Truong Chi Trung, the Deputy Minister of Finance, said Viet Nam has an excellent opportunity to examine its economic mechanism
The ministry received some 65 petitions during the annual meeting between the Prime Minister and the business community and another 120 petitions from enterprises. We have selected and divided them into several main categories.
In terms of finance, there are four leading issues:
First, with regard to prices for land compensation, many enterprises want price increases while others demand the opposite.
As directed by the Government, the ministry is drafting a document to guide the new Land Laws. This will give enterprises land for production and also ensure the rights of people who lose their land due to relocation.
Second, the ministry will try to strengthen the capital market in order to diversify capital as well as to provide businesses with more funding for short and long term investment.
But enterprises should know that the demand for investment is so much that the State will have difficulty distributing enough capital. Many enterprises will need to acquire capital from other financial sources.
Third, we should find solutions for dealing with the bad loans owed from industry and business. Some credit organisations suggest that we establish a preventive fund for the risky situations.
The ministry said it will co-operate with the State bank on this matter. We will reconsider and correct some documents. However, we have to think about how much should be extracted for the fund. If we extract too much, there won’t be enough left for funding enterprises. Besides, we still don’t have an auditing system to meet international demand.
Finally, many enterprises that are not run by the state ask for investment incentive capital while this money tends to be used for subsidised projects in certain regions.
However, we also must consider that certain industries, like pineapple growing and agricultural processing, could benefit from more capital.
Many enterprises also complain about tax and customs requirements.They dislike the complicated procedures and policies and blame them for interrupting their more immediate and relevant work.
Enterprises also criticise the overlapping bureaucracies between various Government agencies which they say makes their work more complicated.
The ministry will work to clear up the policies and apply them to all the enterprises without discriminating. We will also try to fix and unify the tax system.

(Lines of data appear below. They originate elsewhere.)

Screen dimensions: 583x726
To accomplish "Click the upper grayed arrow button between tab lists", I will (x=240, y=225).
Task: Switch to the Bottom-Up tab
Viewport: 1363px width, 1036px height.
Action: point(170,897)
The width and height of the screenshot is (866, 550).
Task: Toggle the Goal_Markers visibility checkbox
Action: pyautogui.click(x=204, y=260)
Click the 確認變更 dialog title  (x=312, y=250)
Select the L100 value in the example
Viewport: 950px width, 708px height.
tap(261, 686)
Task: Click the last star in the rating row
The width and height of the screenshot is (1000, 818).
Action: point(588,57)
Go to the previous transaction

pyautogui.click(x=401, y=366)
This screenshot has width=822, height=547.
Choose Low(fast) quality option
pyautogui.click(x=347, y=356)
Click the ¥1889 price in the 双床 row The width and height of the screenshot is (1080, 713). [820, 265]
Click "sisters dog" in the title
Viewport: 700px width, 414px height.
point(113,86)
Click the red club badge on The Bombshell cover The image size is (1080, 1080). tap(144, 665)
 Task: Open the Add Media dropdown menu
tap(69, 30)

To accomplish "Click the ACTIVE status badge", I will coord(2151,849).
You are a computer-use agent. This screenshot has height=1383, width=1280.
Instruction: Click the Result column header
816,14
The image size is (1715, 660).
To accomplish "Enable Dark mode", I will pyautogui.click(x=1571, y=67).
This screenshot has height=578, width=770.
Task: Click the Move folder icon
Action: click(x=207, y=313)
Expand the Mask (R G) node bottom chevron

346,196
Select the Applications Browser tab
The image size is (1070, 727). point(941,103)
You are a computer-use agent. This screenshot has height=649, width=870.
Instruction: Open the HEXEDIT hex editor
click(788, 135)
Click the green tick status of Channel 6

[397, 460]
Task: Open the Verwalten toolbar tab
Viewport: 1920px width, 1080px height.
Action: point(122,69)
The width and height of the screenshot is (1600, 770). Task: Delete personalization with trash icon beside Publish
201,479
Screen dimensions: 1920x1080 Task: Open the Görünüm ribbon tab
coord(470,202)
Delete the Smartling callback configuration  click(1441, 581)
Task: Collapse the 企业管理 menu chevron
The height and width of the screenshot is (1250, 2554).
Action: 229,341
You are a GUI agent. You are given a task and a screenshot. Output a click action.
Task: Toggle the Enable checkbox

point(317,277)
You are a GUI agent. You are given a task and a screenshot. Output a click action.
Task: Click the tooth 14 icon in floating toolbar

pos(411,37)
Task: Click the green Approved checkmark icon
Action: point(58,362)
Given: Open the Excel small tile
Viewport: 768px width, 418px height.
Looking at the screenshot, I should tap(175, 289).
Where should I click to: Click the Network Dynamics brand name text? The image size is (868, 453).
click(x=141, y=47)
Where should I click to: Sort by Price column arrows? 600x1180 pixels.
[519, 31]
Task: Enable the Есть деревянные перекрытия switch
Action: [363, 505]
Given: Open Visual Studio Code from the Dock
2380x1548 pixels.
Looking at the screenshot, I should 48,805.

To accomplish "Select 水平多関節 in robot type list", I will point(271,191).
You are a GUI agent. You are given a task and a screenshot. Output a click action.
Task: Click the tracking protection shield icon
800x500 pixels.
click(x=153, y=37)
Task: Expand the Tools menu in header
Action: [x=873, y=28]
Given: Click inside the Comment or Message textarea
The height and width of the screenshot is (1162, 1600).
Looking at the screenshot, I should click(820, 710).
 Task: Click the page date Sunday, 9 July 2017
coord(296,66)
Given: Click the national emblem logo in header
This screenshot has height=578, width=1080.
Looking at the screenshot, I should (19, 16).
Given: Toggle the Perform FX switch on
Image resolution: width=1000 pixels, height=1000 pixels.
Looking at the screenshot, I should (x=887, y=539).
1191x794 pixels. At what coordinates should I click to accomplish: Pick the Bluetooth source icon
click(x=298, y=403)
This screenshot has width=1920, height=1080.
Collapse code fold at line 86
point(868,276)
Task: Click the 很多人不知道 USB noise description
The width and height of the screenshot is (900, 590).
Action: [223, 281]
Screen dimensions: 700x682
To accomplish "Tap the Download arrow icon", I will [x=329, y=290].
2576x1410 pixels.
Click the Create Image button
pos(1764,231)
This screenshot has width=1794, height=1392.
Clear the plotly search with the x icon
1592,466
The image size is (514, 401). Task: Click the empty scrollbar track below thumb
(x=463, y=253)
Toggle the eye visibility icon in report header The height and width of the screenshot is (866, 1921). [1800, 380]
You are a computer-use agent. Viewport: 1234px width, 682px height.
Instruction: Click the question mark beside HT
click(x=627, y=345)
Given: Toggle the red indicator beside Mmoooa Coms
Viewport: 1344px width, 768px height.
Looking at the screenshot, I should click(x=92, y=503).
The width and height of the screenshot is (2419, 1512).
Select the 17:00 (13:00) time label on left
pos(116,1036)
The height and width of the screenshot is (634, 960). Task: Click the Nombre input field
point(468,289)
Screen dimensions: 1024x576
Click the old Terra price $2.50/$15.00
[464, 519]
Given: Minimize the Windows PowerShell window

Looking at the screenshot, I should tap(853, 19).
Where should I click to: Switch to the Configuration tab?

Tran Vinh Hai, President of Hai Khanh International Deliver, Receive and Transport Joint Stock Company’s management board,
said the state should create better conditions for the private enterprises.
The Government has issued many policies to benefit enterprises in the past few years, but some of these policies haven’t reached us in time. This creates a bad situation for private business.
In addition, some authorities look more discriminatingly at private enterprises like us, which causes more difficulties for our operations.
For example, credit organisations pay very little attention to us, and they often underevaluate our collaterals (it often does not exceed 50 per cent of its value) while the tax, customs offices and police are more caution when dealing with us.
The Government should issue more rules to help eliminate discrimination against private enterprises. The state should provide more favourable conditions for helping private enterprises conduct business.
Society and public opinion should also praise private enterprises for their success. If these conditions were met, private businesses could do a great deal to help improve Viet Nam.
Atsushi Mise, president of the Japanese Business Association in Viet Nam,said the country should find ways to attract investment.
The Vietnamese Government has to provide good management for industries and train businessmen, while also moving the economy toward a market-based system.
Japanese investors now confirm that Viet Nam is a key market in which to invest. We used to pay too much attention to the Chinese market, which is not an appropriate strategy for long-term investors who should seek to mitigate risks.
We expect the State to create an effective legal system, as well as good infrastructure, to attract Japanese investors from the Chinese market. These reforms should include changes in transportation and input expenses.
In 2006, the economic corridor between Thailand, China and Viet Nam will initially set Viet Nam in a good position to benefit foreign investors. Viet Nam’s advantageous geographic position could make it the transportation key to the entire region.
In addition, the Vietnamese Government should create more incentives for foreign investors to compete with other countries in the region. If the country could meet such demands, it could become an ideal place for investors.
Nguyen Toan Thang, president of the management board for the Fruit, Vegetables and Agriculture Products Corporation, said Viet Nam’s commercial difficulties are the result of poor policy making.
In the process of agricultural product development, some projects are drawn badly and are major obstructions to development.
My corporation, for example, was merged from two corporations in 2003 with a system of subsidiaries and parent companies. At that time, we found that it wasn’t easy to unite an entire corporation. There are five companies that have hardly changed because they are all pineapple processing companies and they lack materials. They can process at only 10-15 per cent of the company’s planned capacity.